1
votes

When I write the hive query like below

select count(*)
from order
where order_month >= '2016-11';

Hadoop job information for Stage-1: number of mappers: 5; number of reducers: 1

I am getting 5 mappers only it means reading required partitions only(2016-11 and 2016-12)

Same query I write using function

select count(*)
from order
where order_month >= concat(year(DATE_SUB(to_date(from_unixtime(UNIX_TIMESTAMP())),10)),'-',month(DATE_SUB(to_date(from_unixtime(UNIX_TIMESTAMP())),10)));

Note:

concat(year(DATE_SUB(to_date(from_unixtime(UNIX_TIMESTAMP())),10)),'-',month(DATE_SUB(to_date(from_unixtime(UNIX_TIMESTAMP())),10))) = '2016-11'

Hadoop job information for Stage-1: number of mappers: 216; number of reducers: 1

this time it is reading all partitions {i.e. 2004-10 to 2016-12}. .

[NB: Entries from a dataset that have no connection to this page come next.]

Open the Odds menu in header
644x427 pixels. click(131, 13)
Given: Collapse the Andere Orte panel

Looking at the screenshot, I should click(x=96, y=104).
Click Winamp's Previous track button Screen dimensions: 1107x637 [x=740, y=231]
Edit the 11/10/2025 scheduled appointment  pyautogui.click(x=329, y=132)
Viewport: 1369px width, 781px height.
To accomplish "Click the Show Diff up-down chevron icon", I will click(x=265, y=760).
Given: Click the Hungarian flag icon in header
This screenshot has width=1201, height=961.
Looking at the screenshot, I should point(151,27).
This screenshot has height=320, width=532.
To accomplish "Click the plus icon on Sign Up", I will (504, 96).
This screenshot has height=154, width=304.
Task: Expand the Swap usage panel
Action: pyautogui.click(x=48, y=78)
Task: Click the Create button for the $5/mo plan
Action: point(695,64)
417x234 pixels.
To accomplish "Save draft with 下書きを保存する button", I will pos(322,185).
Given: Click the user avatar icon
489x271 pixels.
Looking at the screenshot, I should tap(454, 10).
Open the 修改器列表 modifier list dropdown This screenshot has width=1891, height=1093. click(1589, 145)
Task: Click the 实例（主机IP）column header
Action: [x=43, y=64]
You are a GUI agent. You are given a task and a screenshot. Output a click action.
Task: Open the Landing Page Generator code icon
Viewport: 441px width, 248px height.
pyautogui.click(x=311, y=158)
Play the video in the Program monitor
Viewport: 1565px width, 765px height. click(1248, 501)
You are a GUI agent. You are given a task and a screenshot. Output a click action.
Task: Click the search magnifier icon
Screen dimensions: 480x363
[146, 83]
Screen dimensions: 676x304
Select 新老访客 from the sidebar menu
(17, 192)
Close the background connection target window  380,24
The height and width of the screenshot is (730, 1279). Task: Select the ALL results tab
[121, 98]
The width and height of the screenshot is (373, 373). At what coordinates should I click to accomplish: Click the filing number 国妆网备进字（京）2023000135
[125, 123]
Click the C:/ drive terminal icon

How to modify the query to read required partitions only.

1

1 Answers

0
votes

unix_timestamp() function is non-deterministic and prevents proper optimization of queries - this has been deprecated since 2.0 in favour of CURRENT_TIMESTAMP and CURRENT_DATE.

Use current_date, also no need to calculate year and month separately:

where order_month >= substr(date_sub(current_date, 10),1,7)